§ Exercise input
___
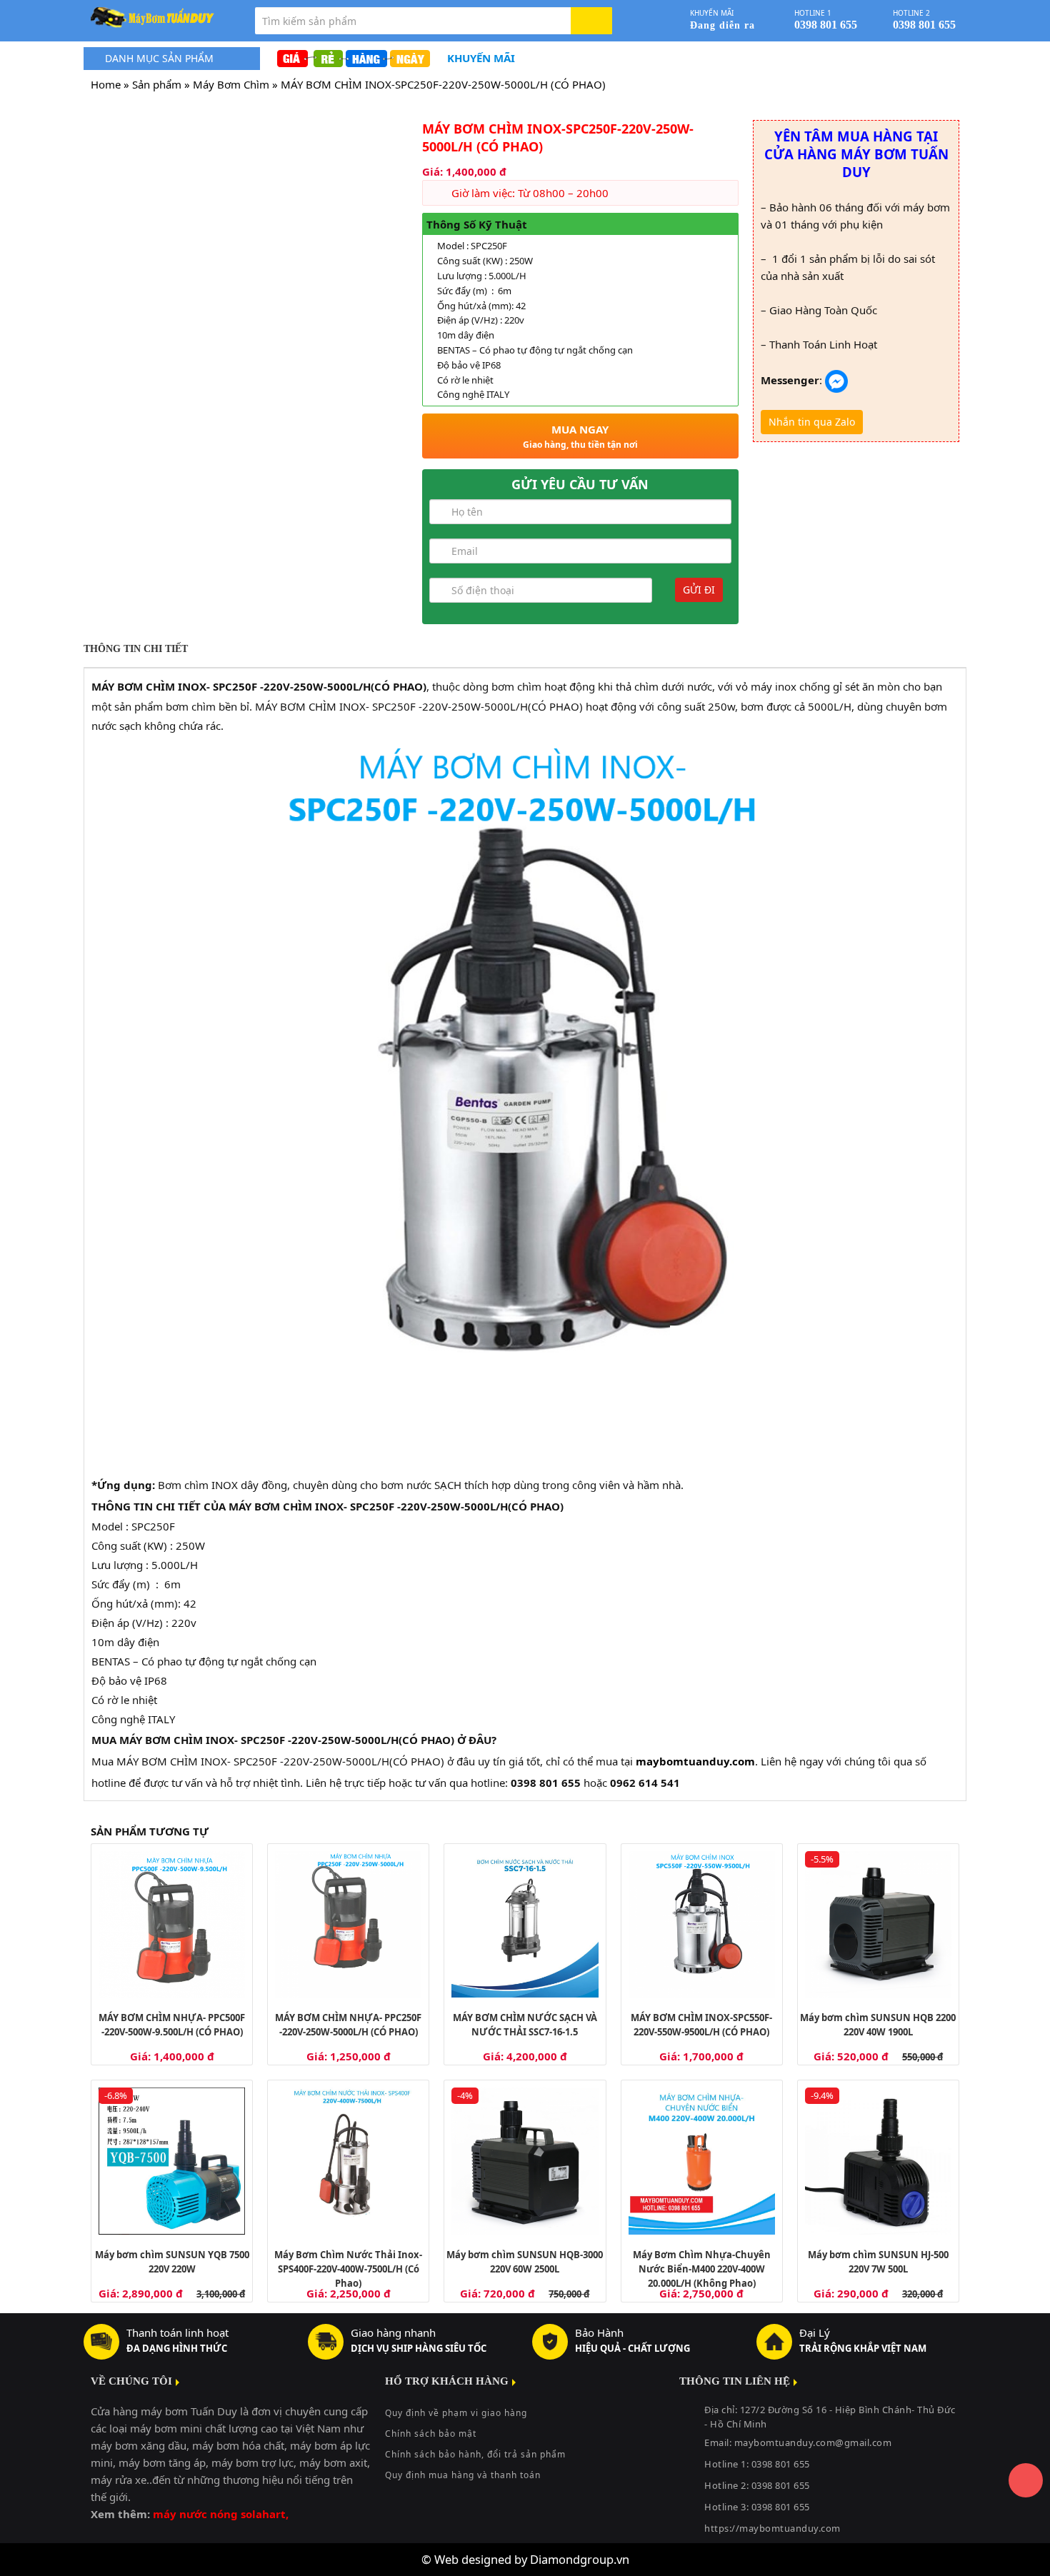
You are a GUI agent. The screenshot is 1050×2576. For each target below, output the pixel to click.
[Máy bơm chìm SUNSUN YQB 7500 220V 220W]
___
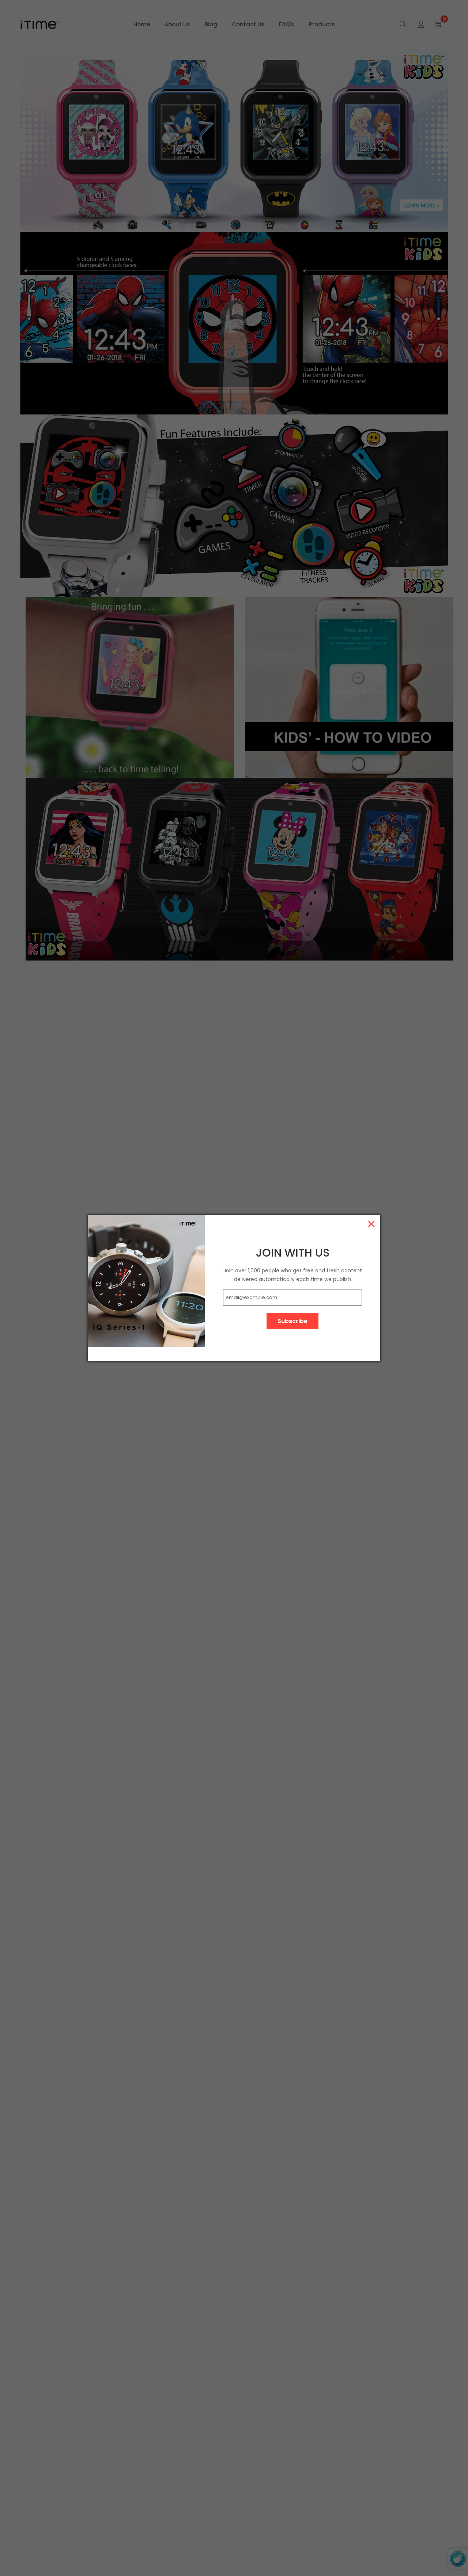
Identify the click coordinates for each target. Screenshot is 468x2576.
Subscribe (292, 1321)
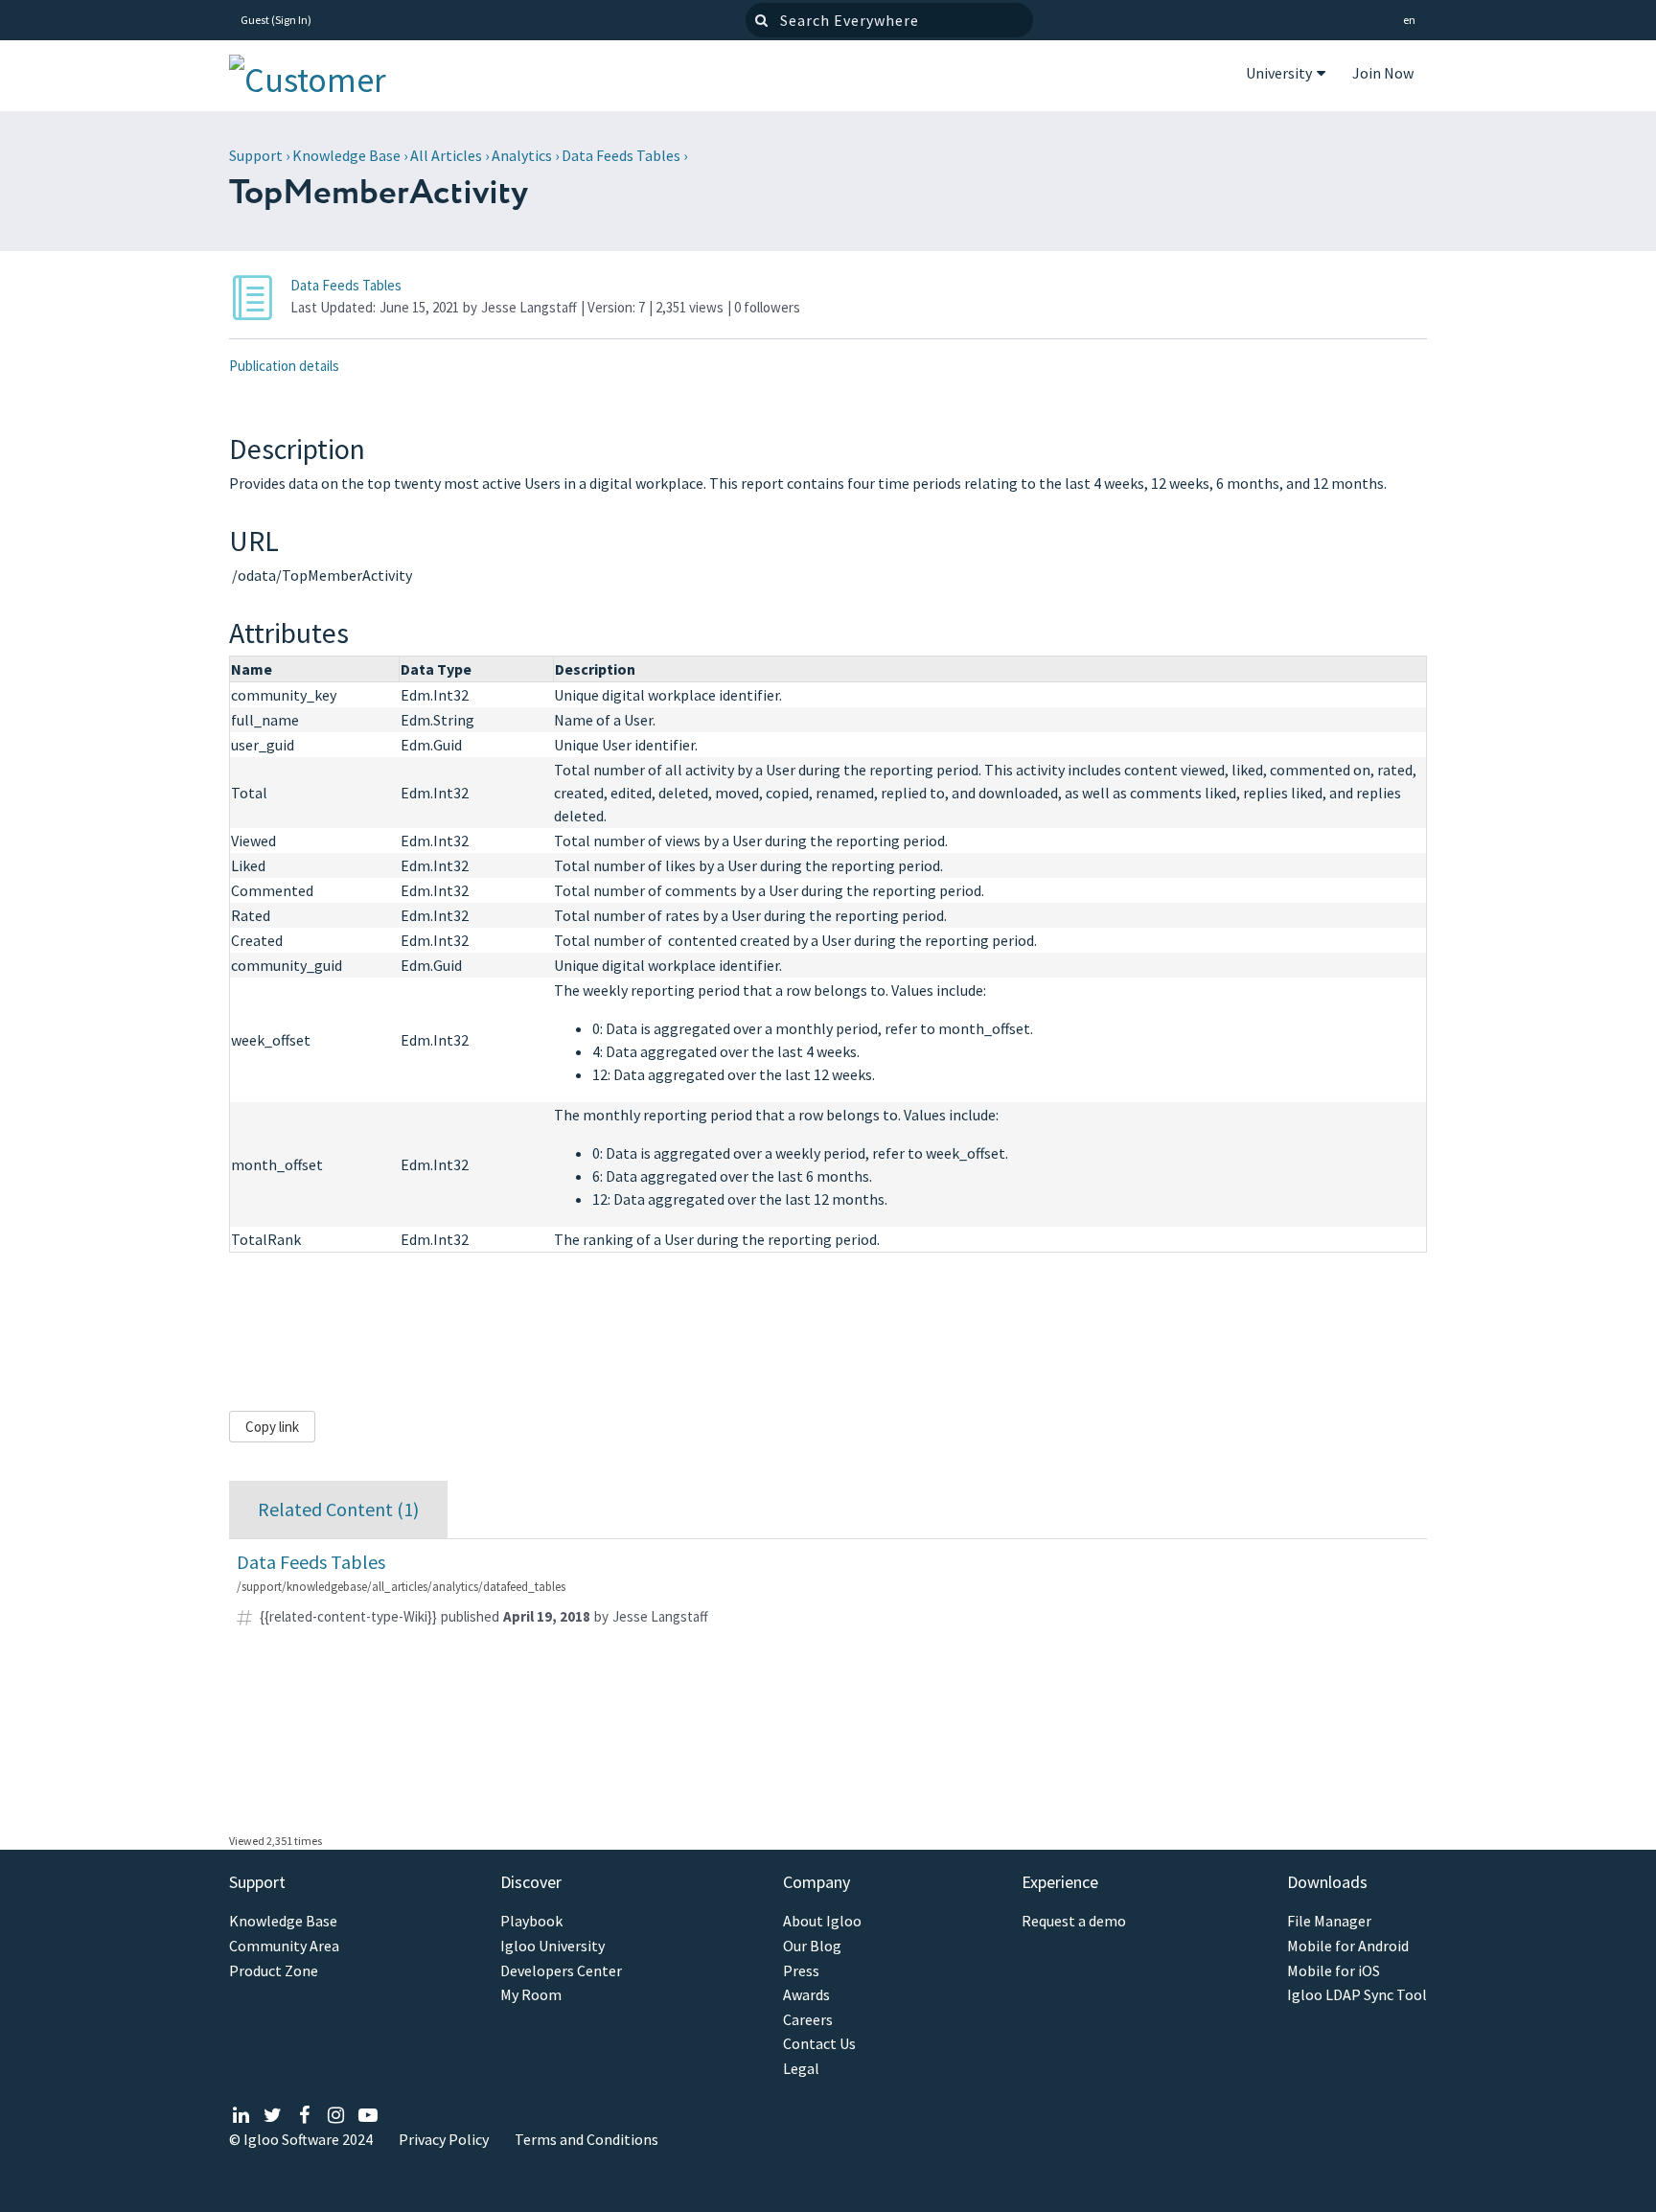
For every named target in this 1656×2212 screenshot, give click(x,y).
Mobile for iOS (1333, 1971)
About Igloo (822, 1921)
___
§ Exercise brief
Taking the records above, print only and exactly the lines from the line with "Identify the click" to the line with "About Igloo (822, 1921)", both kept, and exclude pictures.

§ Answer to the problem
Identify the click coordinates for each target. Screenshot is 468x2576.
Subscribe (292, 1321)
For every named target in this 1656×2212 screenshot, give click(x,y).
Mobile for iOS (1333, 1971)
About Igloo (822, 1921)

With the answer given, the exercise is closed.